Understanding Etiquette Part Two: Talking Politics and Religion

Welcome back to Understanding Etiquette – the series where we get to grips with the customary codes of polite behavior, and how to abide by them.

In last week’s edition, we talked about the basics of conversation etiquette; how to start off on the right foot when talking to new people and how to avoid the awkwardness of a bad first impression.

Today, though, we’re getting to grips with talking about subjects that are normally considered conversational taboo. Many people maintain that religion and politics are topics that should never enter polite, civilized conversation. People often feel so strongly about these areas that things can become heated very quickly, sometimes descending into unpleasantness.

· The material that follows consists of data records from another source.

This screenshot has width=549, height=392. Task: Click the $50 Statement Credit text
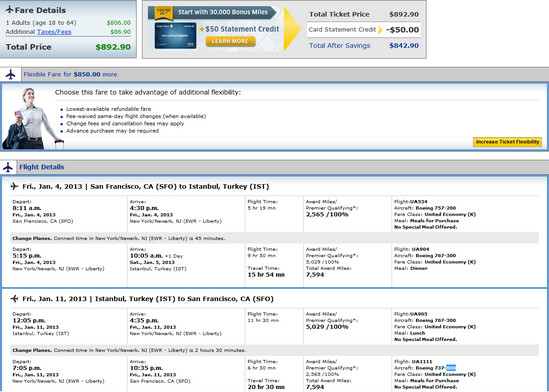(x=242, y=29)
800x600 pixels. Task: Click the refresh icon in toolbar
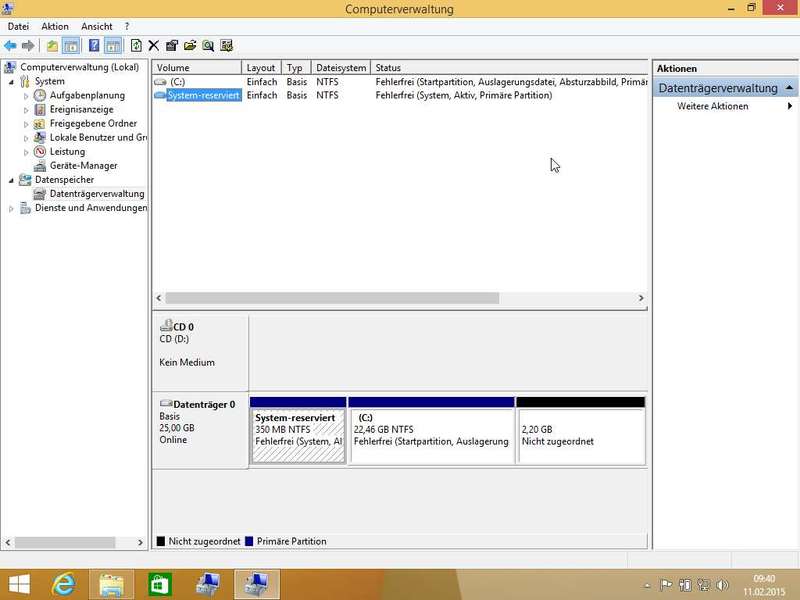[136, 45]
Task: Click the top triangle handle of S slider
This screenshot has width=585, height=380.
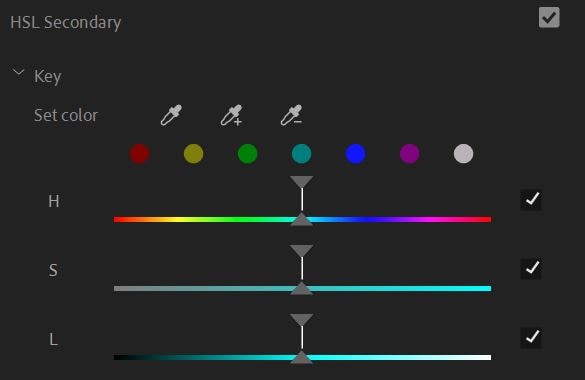Action: [301, 251]
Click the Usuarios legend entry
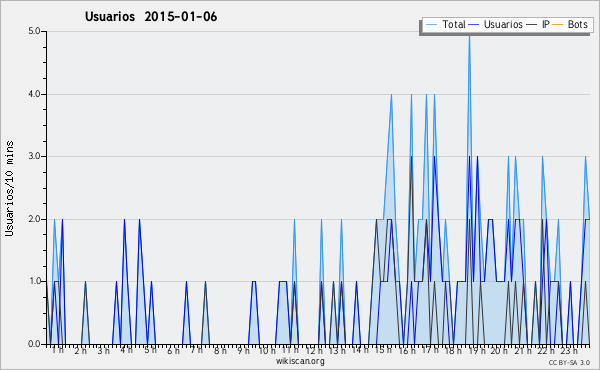This screenshot has width=600, height=370. 496,24
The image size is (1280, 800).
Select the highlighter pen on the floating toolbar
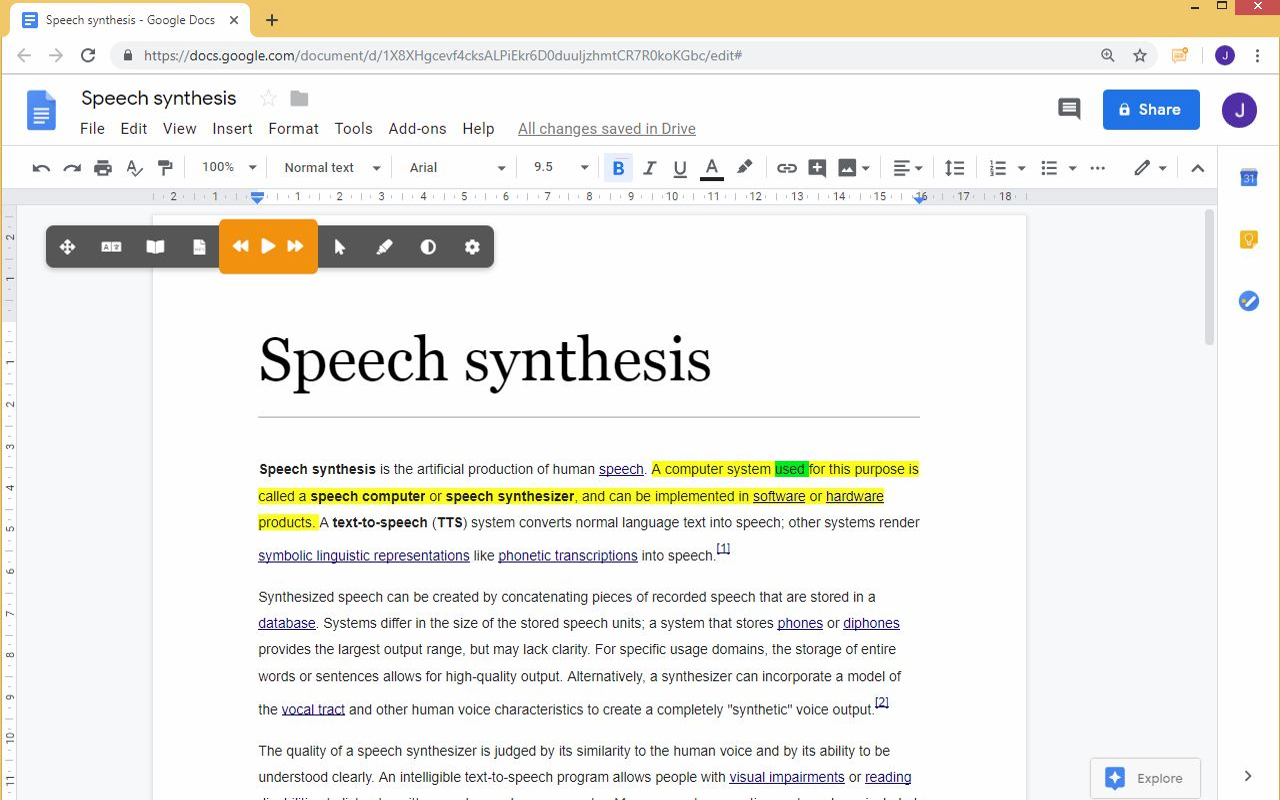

While it’s true that religion and politics can be divisive subjects, that doesn’t mean they’re off the table altogether. What many people don’t realize is that there’s a “right” way to talk about them; one that allows for a healthy exchange of ideas without sliding into nastiness.

Being able to discuss politics and religion in a civilized manner is a skill that any self-respecting, 21st century gentleman needs. But how do you go about doing that? Read on and find out.

Gently does it

Jumping headfirst into a heated conversation about politics or religion is a surefire way of getting into hot water. Bold statements of your opinion – “I think that religion is the root of all evil,” “[x politician] is a complete jerk” – have the potential to immediately alienate those that don’t feel the same way and can be instant conversation killers.

Gentle questions – asking whether somebody goes to church for example – are less intimidating ways of starting the conversation. And, depending on how the respondent answers, you can get a feel of whether this is a conversation the other person wants to have. Some people straight up don’t want to talk politics and religion. If that’s the case, then don’t force it.

It’s not a debate

Why are you starting this conversation in the first place? Is it because you want to understand this person better and you’re open to different perspectives? Or is it because you’ve got an axe to grind about a particular political or religious belief?

When you’re having a conversation, especially with a relative unknown, you’re not there to enter into a debate. You’ve just met this person. Trying, straight away, to bring them around to your point of view is a surefire recipe for disaster.

Instead, you need to be prepared for a differing opinion. You’re not trying to convert; you’re trying to understand. And, where you can, to find common ground with that person in spite of your differences. If you can go in with that mindset, then politics and religion might be safe topics of conversation. But, if you’ve got a firebrand tendency when it comes to these topics, then avoid them altogether.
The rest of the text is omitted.